Despite widespread criticism of his previous firebrand rhetoric, Westerwelle, far from backing down over previous remarks, went on the offensive, calling for the welfare debate to consider the entire system, not just the Hartz IV unemployment benefits.
“The welfare state has to become more targeted. Above everything else, we have to help those who cannot help themselves, especially children,” he told broadcaster Deutschlandfunk.
For that, a ”completely new beginning of the welfare state” was needed.
Westerwelle, who is also Foreign Minister and leader of the pro-business Free Democrats, added that the debate, which should be about raising and protecting children, was showing “downright decadent aspects.”
He said it was “an altogether cynical debate, if those in Germany who work, who get up, who are diligent, then have to apologise for wanting to keep even some of what they earn.”
Germans who chose work over welfare were becoming “the nation’s suckers,” he added.
Westerwelle’s comments were part of a feisty debate over the future of Germany’s cherished welfare state after the land’s highest court ruled that the strict Hartz IV system of unemployment benefits was essentially unconstitutional – a decision that could lead to a hike in payments.
They also came as Labour Minister Ursula von der Leyen warned unemployment would keep climbing this year, probably peaking at about 4 million jobless.
Von der Leyen told Bild am Sonntag newspaper that the jobless rate would probably average about 3.7 million across 2010, up from an average of 3.4 million last year.

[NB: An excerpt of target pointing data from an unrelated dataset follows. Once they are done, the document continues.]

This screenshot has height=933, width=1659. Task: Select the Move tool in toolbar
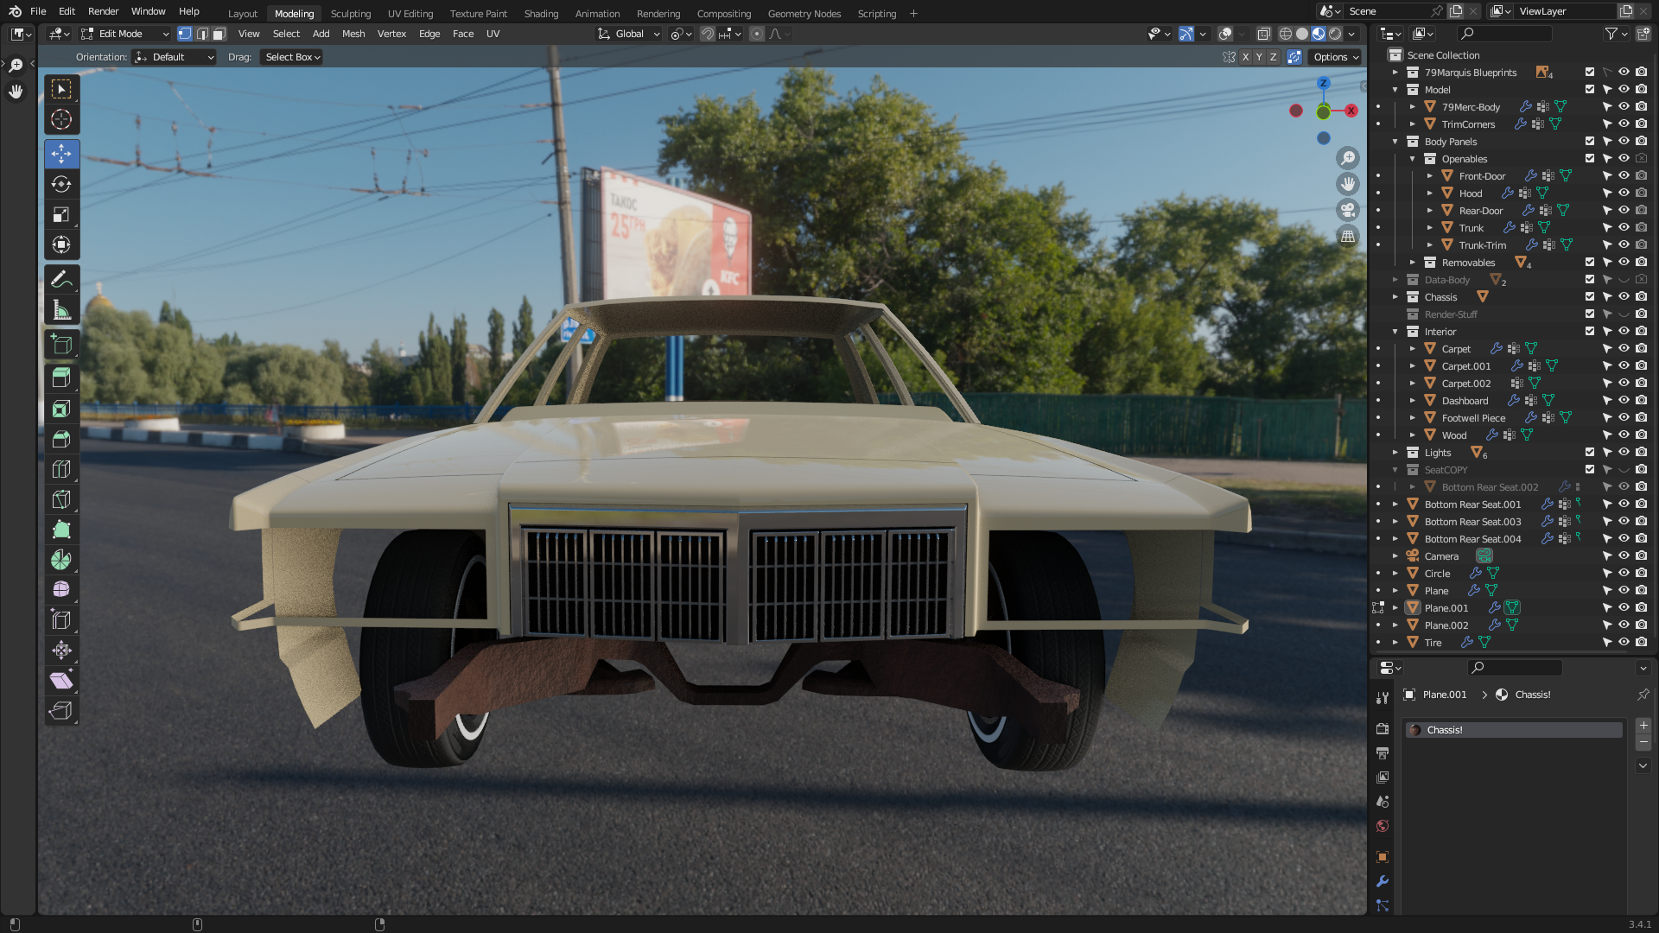pos(61,154)
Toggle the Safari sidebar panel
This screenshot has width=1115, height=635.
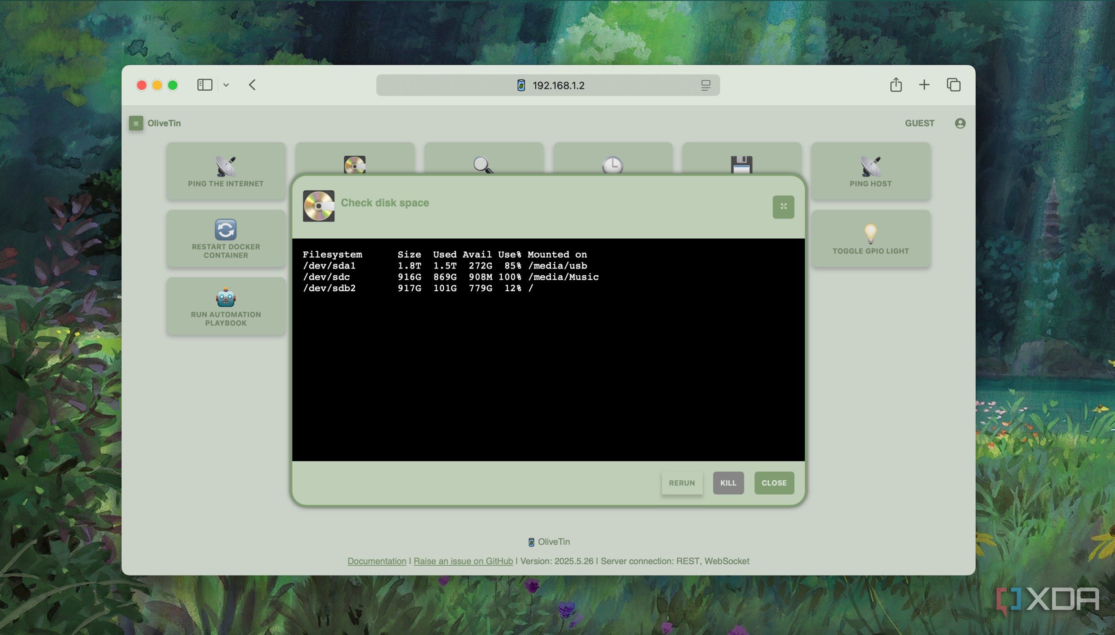(x=205, y=85)
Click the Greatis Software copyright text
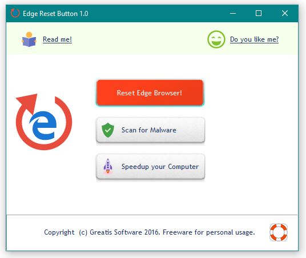 point(150,232)
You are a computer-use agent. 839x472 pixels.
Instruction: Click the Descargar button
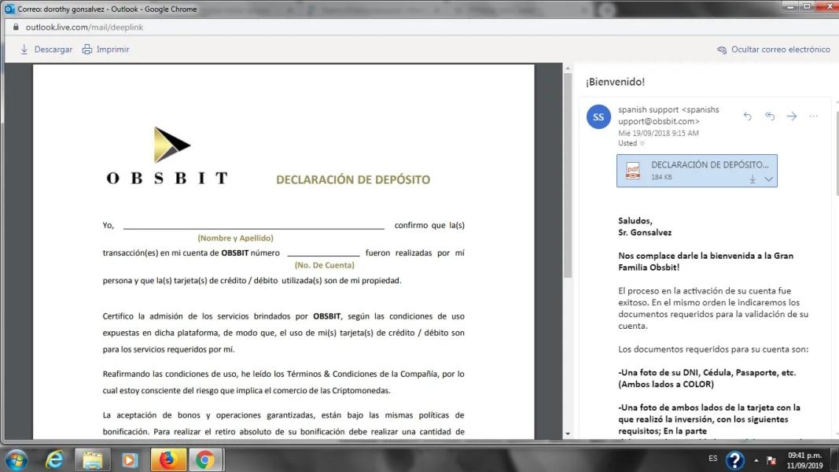[46, 50]
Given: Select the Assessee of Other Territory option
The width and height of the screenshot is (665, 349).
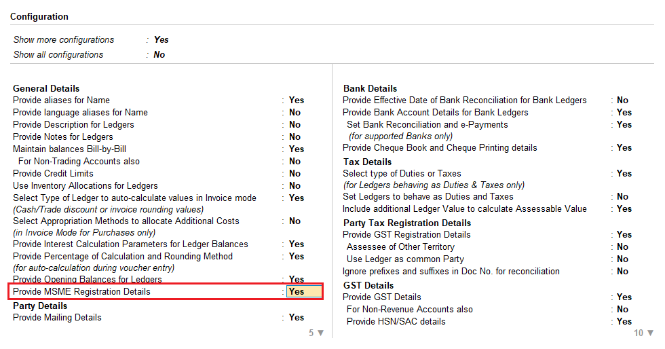Looking at the screenshot, I should pyautogui.click(x=400, y=246).
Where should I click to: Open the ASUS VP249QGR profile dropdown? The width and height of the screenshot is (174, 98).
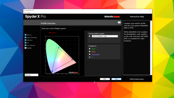105,36
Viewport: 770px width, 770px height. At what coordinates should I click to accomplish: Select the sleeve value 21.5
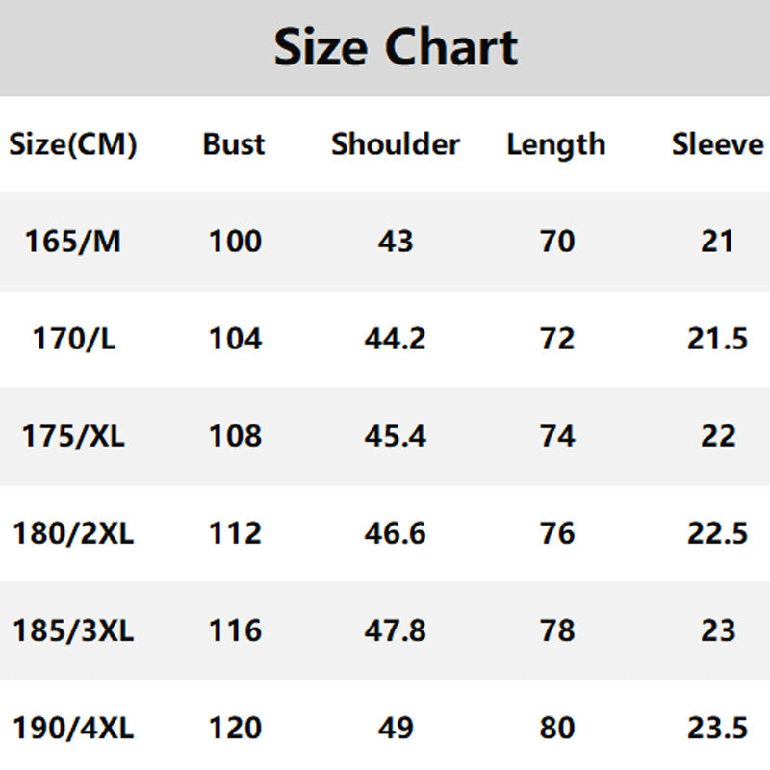click(717, 339)
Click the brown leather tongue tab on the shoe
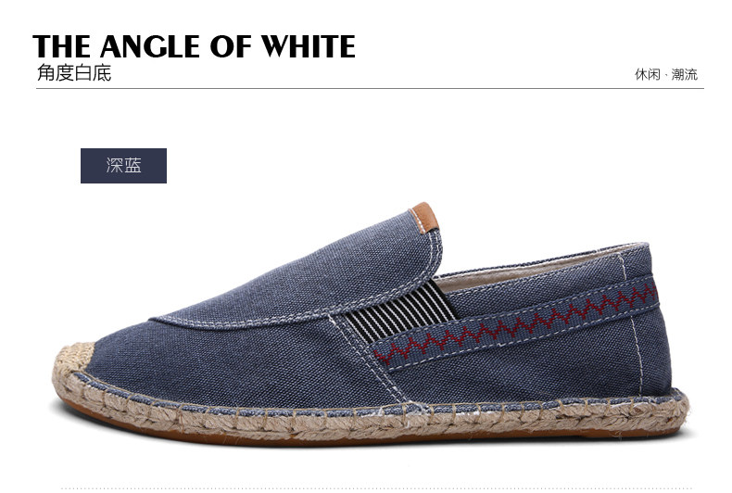The image size is (732, 493). [x=424, y=217]
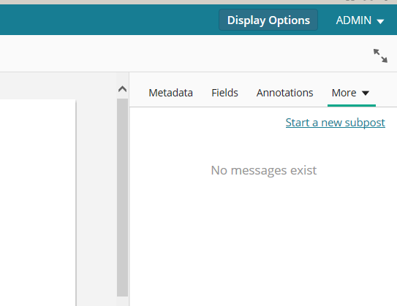Image resolution: width=397 pixels, height=306 pixels.
Task: Click the No messages exist placeholder text
Action: [x=263, y=170]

“We’re coming up to some tough months, in which we will reach the 4 million mark,” she said.
On Friday, the Federal Statistics Office released figures showing Germany’s economic recovery had stalled, with the economy failing to grow in the fourth quarter of 2009.
Von der Leyen, a member of Angela Merkel’s conservative Christian Democrats, has been on the gentler side of the welfare debate, hinting that the tough reforms introduced in 2005 may indeed be too tough.
She credited the social market economy – Germany’s traditional model blending free market enterprise with firm government regulation and a strong welfare system – for minimising the social impact of the recession.
“If you consider Germany today in the global crisis in comparison to other countries, our social market economy has proved to be strong,” she said.
“The tradition in Germany of standing together and making sure no one falls without a safety net, has in the past been derided as a drag on our country. Today, with the economic crisis, we are envied for it.”
For his part, Westerwelle has come under heavy criticism, with some commentators claiming he is resorting to angry rhetoric to stir up his party’s voter base in the wake of dismal poll results.